Third, the political context of the radical movement of which we were a Christian segment was the new left. It was alienated from America and could say why in non-theological terms. Corporate capitalism was the root of America’s degeneracy and the source of its injustice, violence, and racism. It was a system which raped the environment and ruled the world on behalf of the wealthy minority. It was a corrupt system and had to be overthrown. Without being ideologically left myself, I was in considerable agreement with what the new left said both by way of criticism and suggestion. I remember being asked if I realized the Marxist content of what we were saying in the Post American and being puzzled by the question. I was a babe in political thinking and was saying things based on what I thought were exegetical grounds, the importance of which I did not fully understand. I felt that the poor were poor because the rich were rich, and what was needed was state intervention and voluntary poverty on the part of Christians. It seemed reasonable to think of the rich as oppressors, and the poor as their victims. The Bible often seemed to do the same thing. It was obvious to me that the welfare state needed to be extended, that wealth ought to be forcibly redistributed through taxation, that the third world deserved reparation from us, that our defense spending was in order to protect our privilege, and the like. I did not require proof of such propositions — they all seemed obvious and self-evident. The excitement of the change of thinking suppressed even the small amount of critical judgment I had acquired before 1970.
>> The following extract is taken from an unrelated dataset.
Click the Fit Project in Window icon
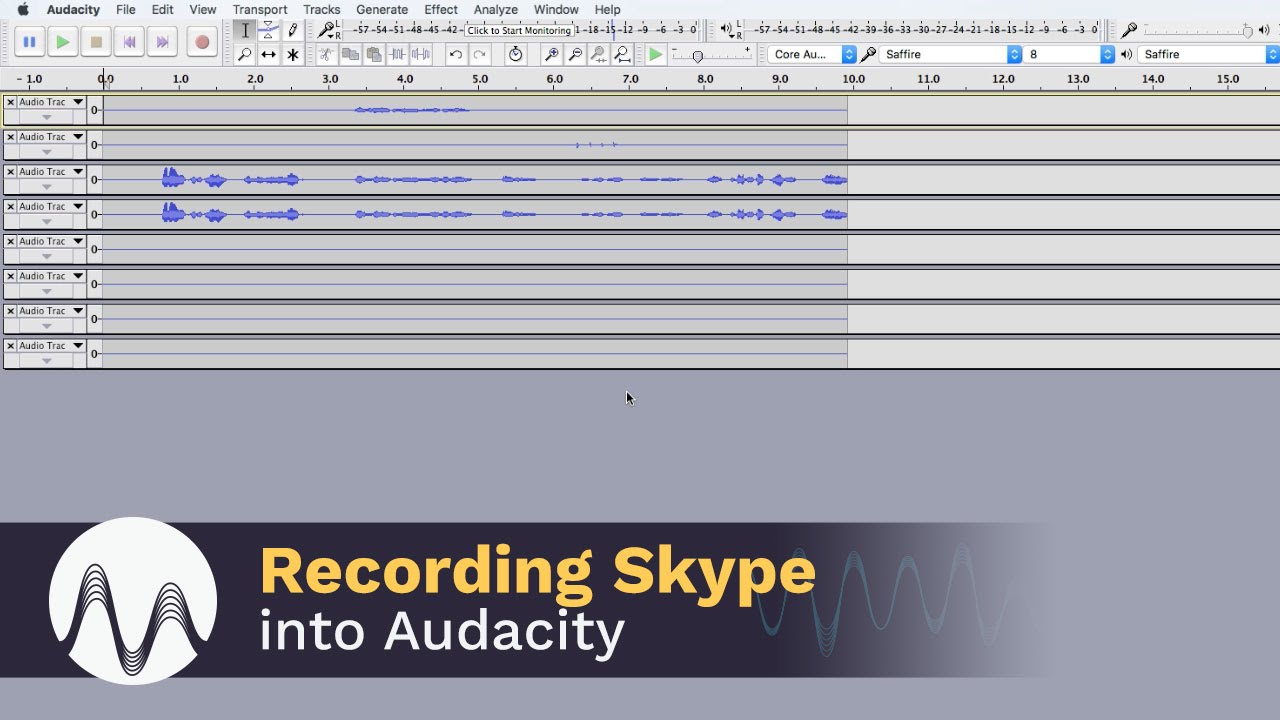The width and height of the screenshot is (1280, 720). point(622,53)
Socialist ideals also provided allurement. Was socialism not a grand vision of a just and humane order which distributed its resources fairly and equitably among all its people according to their need? Was it not true democracy where decisions were made not by the wealthy elite but by the people? Without equating the two, it was so easy for me to associate in my mind the socialist utopia and the promised kingdom of God. There was a high-mindedness to the vision which made it compelling. It was this attraction which had drawn churchmen in the ecumenical movement to the left for decades prior to our conversion. We admired what we thought was happening in the new China under Mao, and we hoped that the Viet Cong would win out against American forces. Our radicalism was a fusion of Anabaptist hermeneutics and new left political orientation.
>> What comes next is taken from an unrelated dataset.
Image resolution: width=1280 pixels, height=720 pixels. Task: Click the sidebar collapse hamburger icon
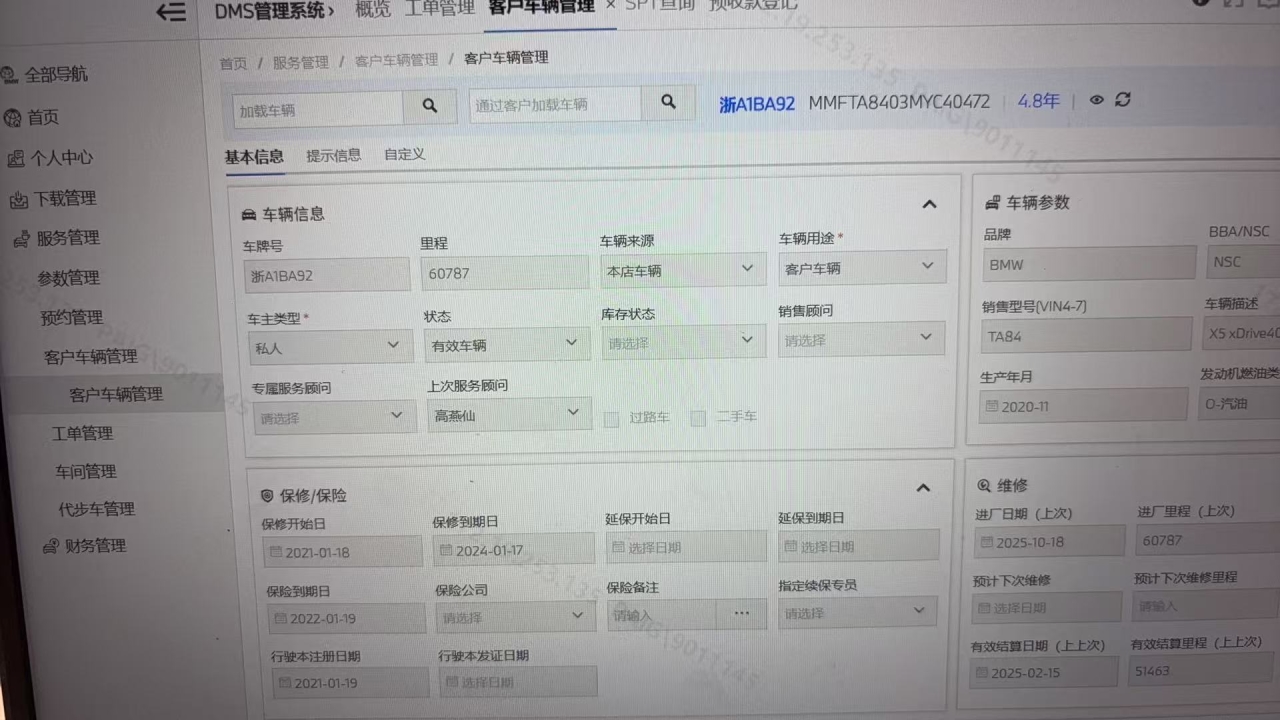point(171,12)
PHASE THREE: RETURN TO THE CENTER, 1978-1984

Late in the 1970s each of the three points of the radical triad began to lose their power over me. First, I began to awaken out of my radical dream, and to see once again the positive tendencies of democratic capitalism which had been eclipsed. I began to view such things as free speech, limited government, an independent judiciary, genuine pluralism, and a concern for human rights to be evidence of the promise of America in a world so largely lacking these privileges. It now struck me as somewhat ridiculous to overlook those positive features of North American life which had incidentally made it possible for radicals like me to express and live out our concerns. How could I have had such deep contempt for a culture which surely stands as a beacon of hope in this suffering world? How ironic to call for “liberation” in the very place there is probably more of it than anywhere else in the world, and to be sympathetic toward those societies where neither liberty nor justice is in good supply. It began to dawn on me that if one was looking for Babylon in this present world, one might rather look toward the threat of totalitarian government which seeks to usurp all sovereignty in a culture. What really endangers liberty and justice in our world is not a flawed America, but that political monism, whether of the fascist right or the communist left, which declares itself to be absolute and answers to no transcendent value. How ironic that the Reader’s Digest, which we refused to read in the 1960s, should now seem to have grasped the truth about the world, and Ramparts, which we read avidly, should have been so blind. But it is so. We radicals thought we loved peace and justice, but we simply did not grasp the nature of tyranny in the modern world. We thought Stalin was an aberration in the history of socialism rather than its symbol. We refused to see that communism was fascist and spelled the destruction of the human spirit, as Solzhenitsyn put it, “a leveling unto death.”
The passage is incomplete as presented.